IMPULSE | AMAZON MUSIC: FRESH CLASSIAL (Copy

Jordan Bak: Impulse

By Laurence Vittes

For his solo debut album, the Jamaican-American viola player Jordan Bak has put together a recital of daringly introspective music played with haunting lyrical grace, five works for solo viola bookended by two with pianist Ji Yung Lee.

After Rebecca Clarke’s seductive Untitled, with its swept scales and kittenish curls, Anne Leilehua Lanzilotti’s Kòu Inoa creates a meditative haze of bariolage bowing between open and stopped strings, before the premiere recording of Tyson Gholston Davis’s alternately frantic and sombre Tableau XII sets the stage for Joan Tower’s Wild Purple, a spectacular tour de force, a super-étude. ‘I never thought of the viola as being particularly wild’, Tower wrote, ‘so I decided to try and see if I could create a piece that had wild energy in it.’ She succeeded beyond all measure and Bak responds with a performance that rises splendidly to the gorgeous lyrical centre before descending into realms of impossible virtuosity.

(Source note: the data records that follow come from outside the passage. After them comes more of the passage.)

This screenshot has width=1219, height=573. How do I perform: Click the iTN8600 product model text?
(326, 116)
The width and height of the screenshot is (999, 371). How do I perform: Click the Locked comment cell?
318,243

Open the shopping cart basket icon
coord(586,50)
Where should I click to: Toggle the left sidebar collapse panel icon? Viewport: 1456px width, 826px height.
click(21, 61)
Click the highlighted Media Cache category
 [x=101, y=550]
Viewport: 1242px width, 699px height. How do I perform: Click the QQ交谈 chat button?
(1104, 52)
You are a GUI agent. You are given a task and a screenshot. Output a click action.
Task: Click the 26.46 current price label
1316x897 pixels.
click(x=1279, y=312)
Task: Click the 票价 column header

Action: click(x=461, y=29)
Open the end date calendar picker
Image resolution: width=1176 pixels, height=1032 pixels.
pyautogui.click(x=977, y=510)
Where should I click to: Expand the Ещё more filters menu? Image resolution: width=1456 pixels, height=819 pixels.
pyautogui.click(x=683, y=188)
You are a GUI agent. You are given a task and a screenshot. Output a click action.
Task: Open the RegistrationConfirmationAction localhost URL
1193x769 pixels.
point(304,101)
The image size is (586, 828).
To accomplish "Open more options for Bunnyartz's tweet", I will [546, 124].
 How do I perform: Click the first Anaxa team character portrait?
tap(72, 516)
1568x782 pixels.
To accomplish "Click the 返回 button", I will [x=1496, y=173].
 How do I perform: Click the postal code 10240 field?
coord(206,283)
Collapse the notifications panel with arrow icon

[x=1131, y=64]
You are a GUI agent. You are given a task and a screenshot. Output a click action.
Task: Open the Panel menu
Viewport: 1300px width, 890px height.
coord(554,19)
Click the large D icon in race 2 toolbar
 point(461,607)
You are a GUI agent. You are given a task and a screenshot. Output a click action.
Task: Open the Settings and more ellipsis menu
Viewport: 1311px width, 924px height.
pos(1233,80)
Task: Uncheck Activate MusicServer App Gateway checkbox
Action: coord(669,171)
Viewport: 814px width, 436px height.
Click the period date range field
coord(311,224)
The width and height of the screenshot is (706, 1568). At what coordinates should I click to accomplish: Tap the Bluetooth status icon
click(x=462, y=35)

Quinn Mason’s moving soliloquy In Memory introduces the two last and longest works in the set, both of which operate at deeply reflective levels. Jeffrey Mumford’s Wending was dedicated to viola player Wendy Richman, a founding member of the International Contemporary Ensemble. Tōru Takemitsu’s viola concerto A String Around Autumn features beautiful playing by Lee and provides Bak with intimate internal dialogues that enable him to explore the sounds the viola can make when it is played compassionately and with that range of sotto voce tone so well suited to his instrument, and including a series of passionate double-stops.